В подлиннике действительно было сказано "мясо". Не зная английского подлинника, Маяковский угадывал его так безошибочно и говорил о нем с такой твердой уверенностью, словно сам был автором этих стихов.
Таким образом, начинающий автор, талант которого я в качестве "маститого критика" час тому назад пытался поощрить, не только не принял моих поощрений, но сделался моим критиком сам. В голосе его была авторитетность судьи, и я почувствовал себя подсудимым.
II
Дело кончилось тем, что мы оба пошли ко мне в гостиницу "Люкс" на Тверскую, чтобы читать Уолта Уитмена, так как многих переводов я не знал наизусть.
Был уже поздний час, и портье не пустил Маяковского. Я вынес свою тетрадку на улицу, мы остановились в Столешниковом переулке у освещенной витрины фотографа (я теперь вспоминаю всегда Маяковского, когда прохожу мимо этого места), и я прочитал ему свои новые переводы – их было много, и иные из них были длинные, – он слушал меня как будто небрежно, опершись на высокую трость. Когда же я кончил, – а прочитал я строк пятьсот, даже больше, – оказалось, что он впитал в себя каждое слово, потому что тут же по памяти одно за другим воспроизвел все места, которые казались ему неудачными.

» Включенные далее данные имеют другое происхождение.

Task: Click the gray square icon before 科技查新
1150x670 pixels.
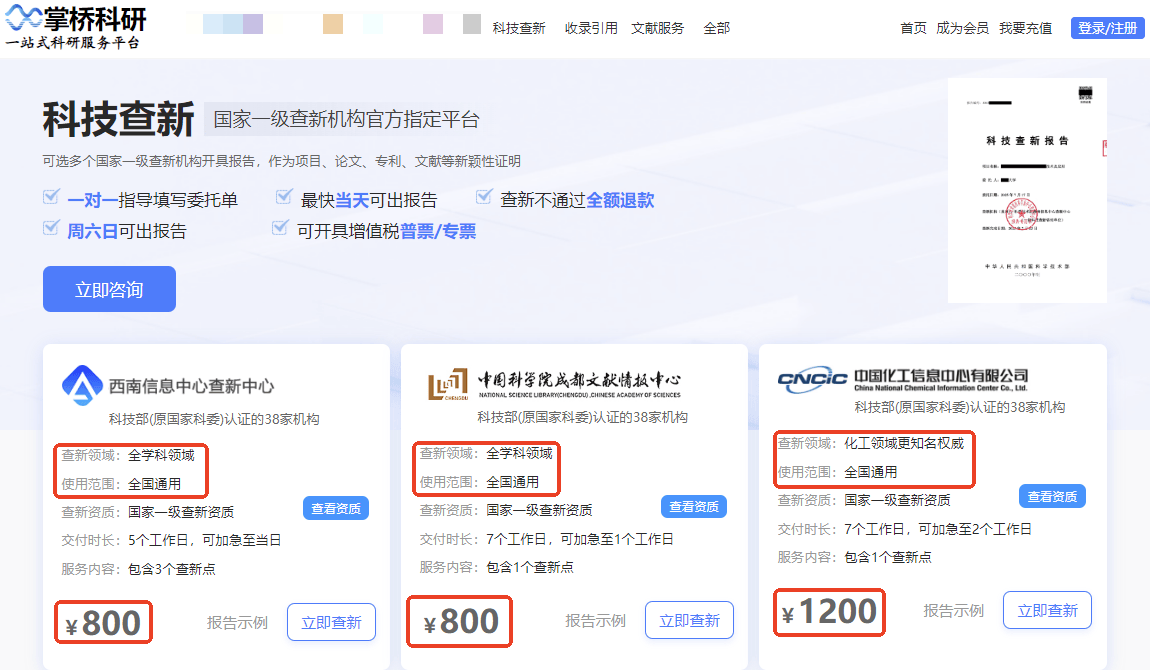Action: tap(472, 27)
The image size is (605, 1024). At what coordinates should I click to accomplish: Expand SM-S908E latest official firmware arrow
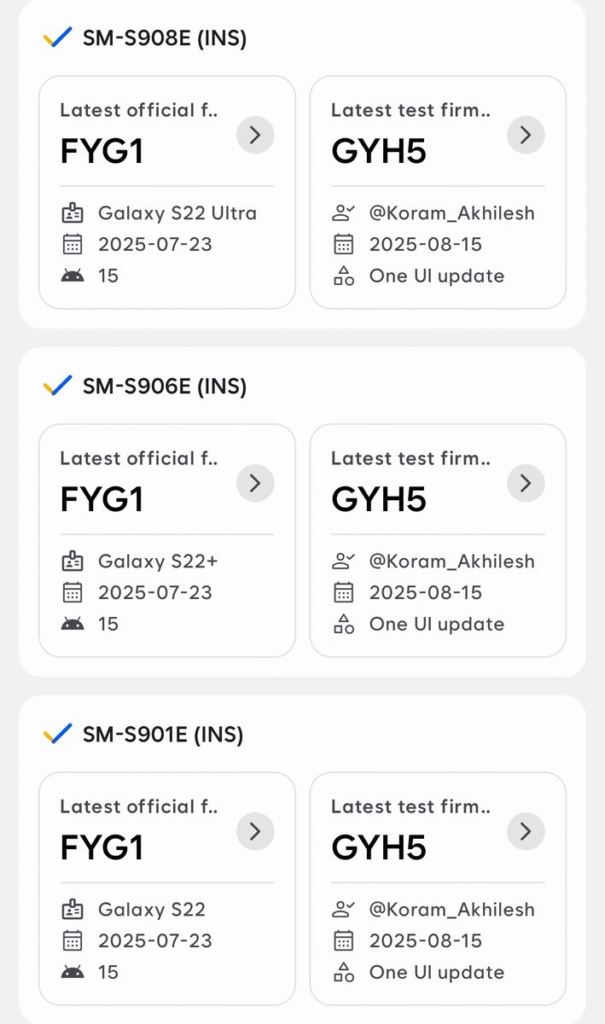click(x=255, y=135)
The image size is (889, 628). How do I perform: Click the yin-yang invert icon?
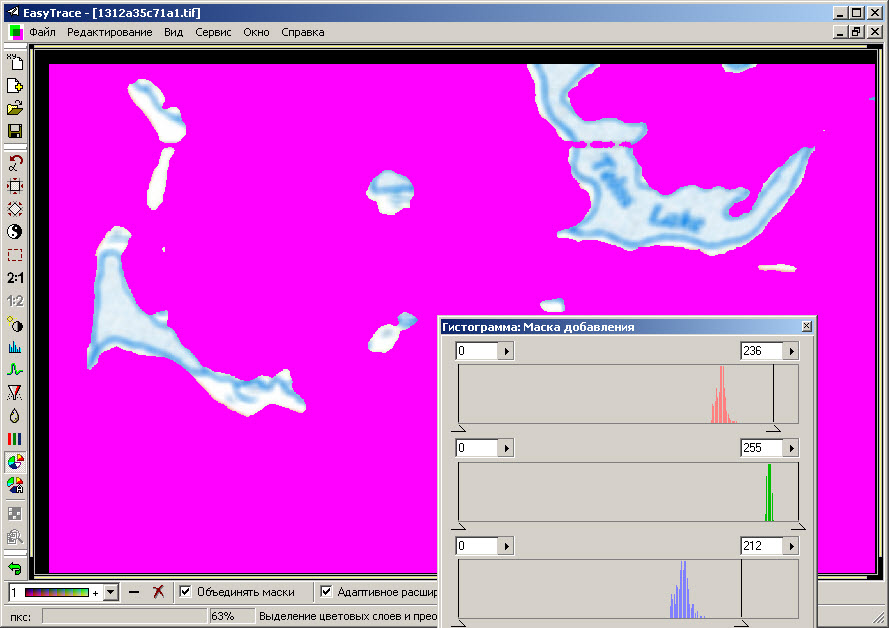pyautogui.click(x=15, y=232)
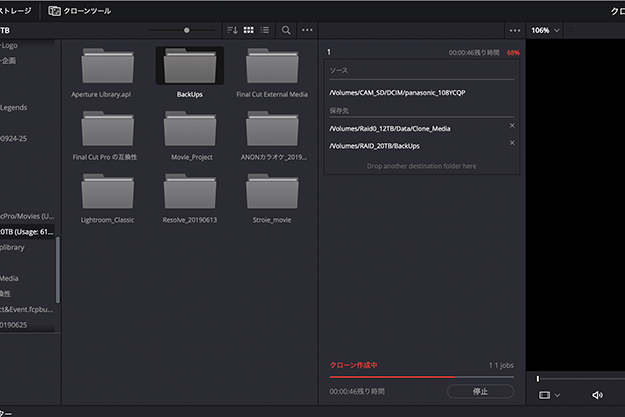625x417 pixels.
Task: Click the search magnifier icon
Action: coord(286,30)
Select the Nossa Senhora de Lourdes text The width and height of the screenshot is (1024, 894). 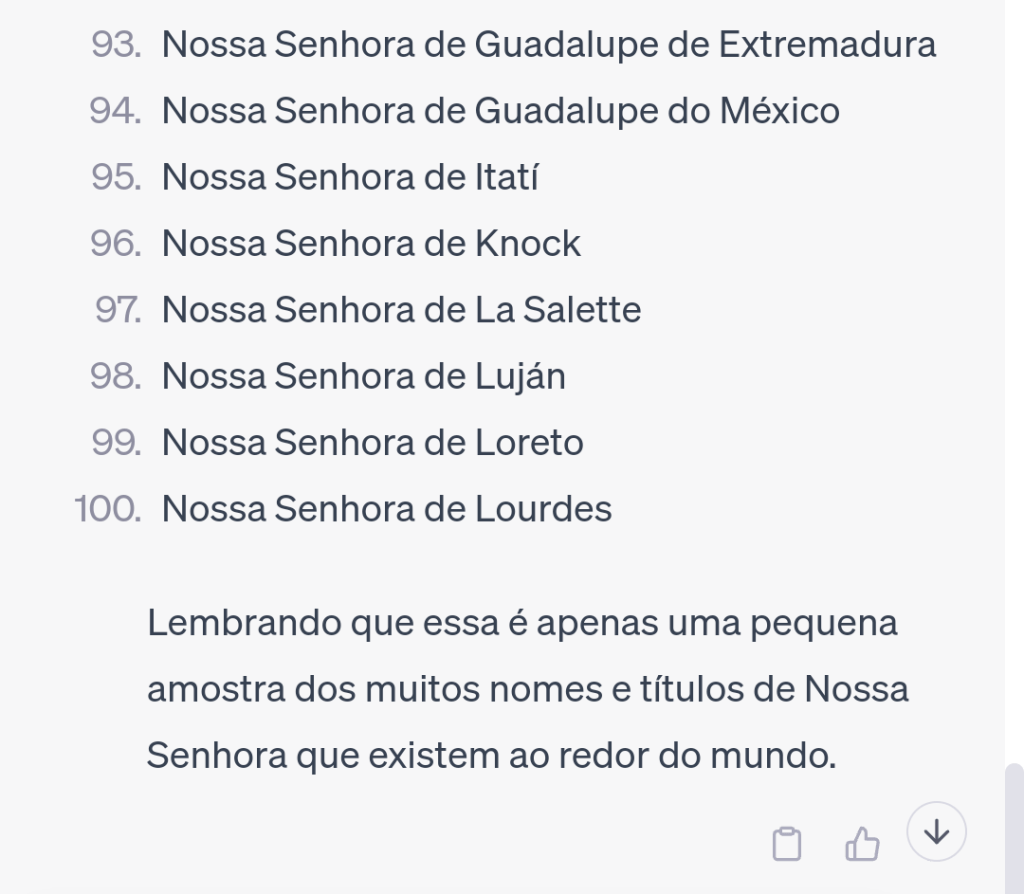tap(386, 509)

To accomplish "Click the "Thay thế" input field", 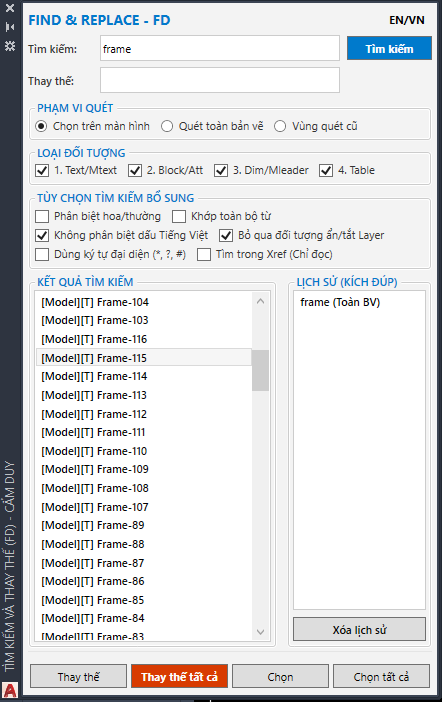I will pyautogui.click(x=220, y=81).
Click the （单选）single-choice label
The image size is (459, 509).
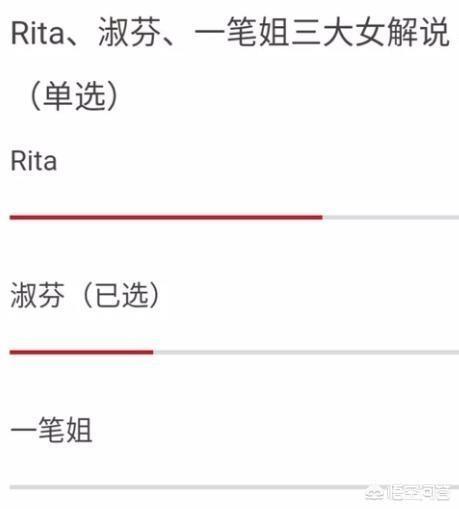[74, 96]
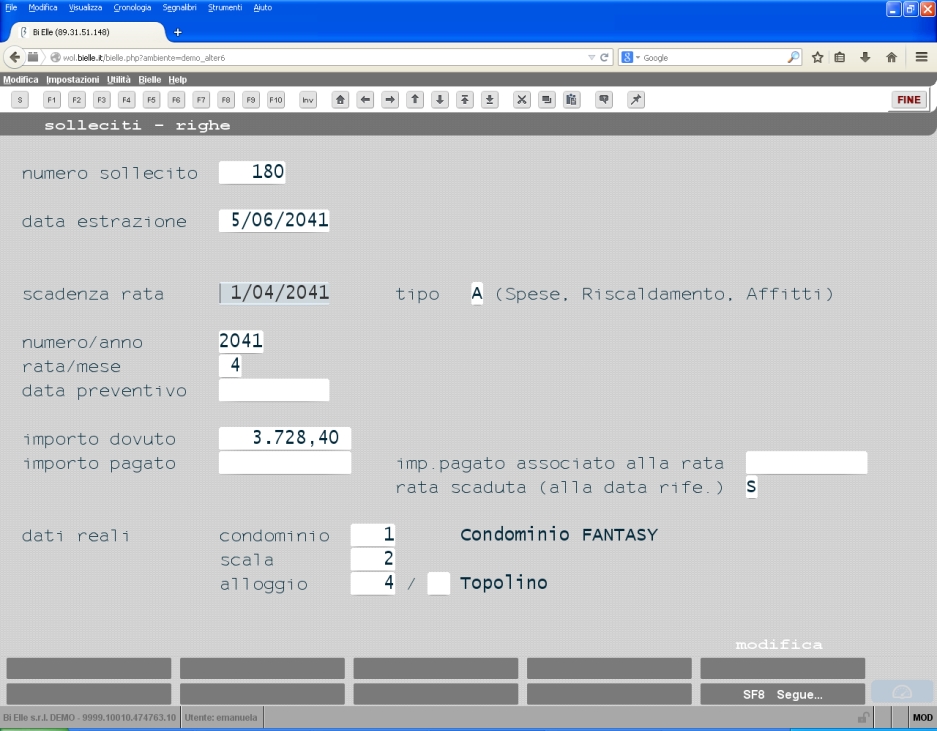Click the jump-to-bottom arrow icon
937x731 pixels.
click(x=489, y=100)
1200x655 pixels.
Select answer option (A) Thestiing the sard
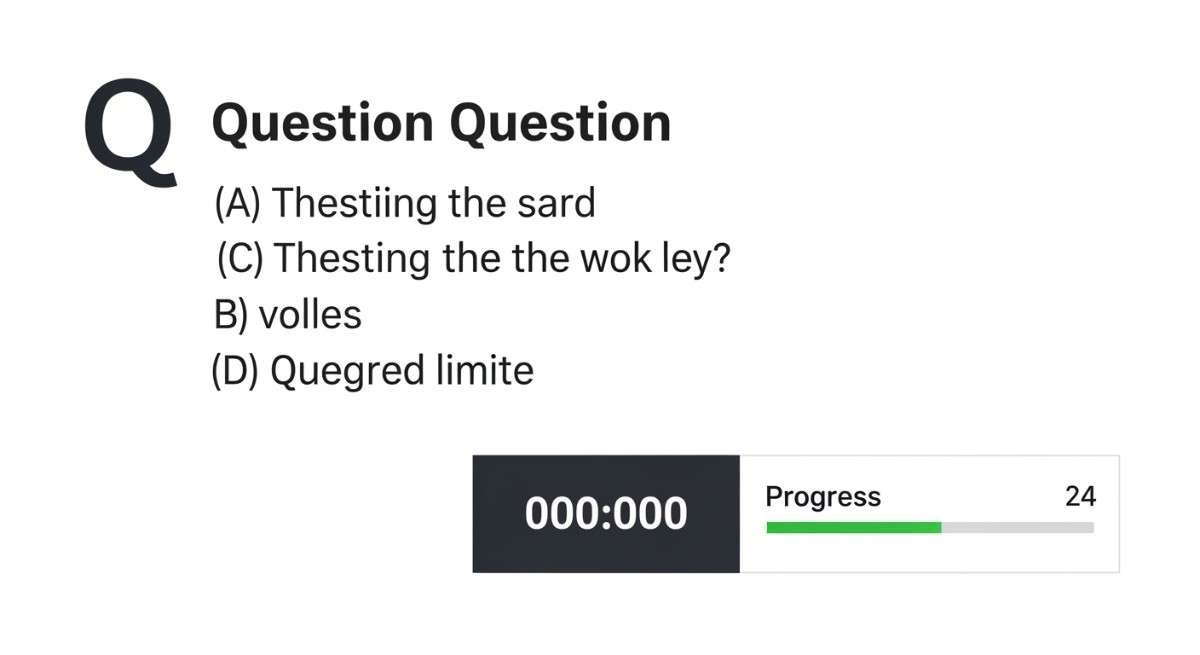(x=404, y=203)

Из стихов Уолта Уитмена, которые я тогда прочитал ему, он выделил, главным образом, те, которые были наиболее близки к его собственной тогдашней поэтике:
Водопад Ниагара – вуаль у меня на лице...
Запах пота у меня под мышками ароматнее всякой молитвы...
Я весь не вмещаюсь между башмаками и шляпой...
Мне не нужно, чтобы звезды спустились ниже,
Они и там хороши, где сейчас...
Солнце, ослепительно страшное, ты насмерть поразило бы меня,
Если б во мне самом не было такого же солнца.
При одной из следующих встреч Маяковский расспрашивал меня о биографии Уитмена, и было похоже, что он примеряет его биографию к своей.
– Как Уитмен читал свои стихи на эстрадах? Часто ли бывал он освистан? Носил ли он какой-нибудь экстравагантный костюм? Какими словами его ругали в газетах? Ниспровергал ли он Шекспира и Байрона?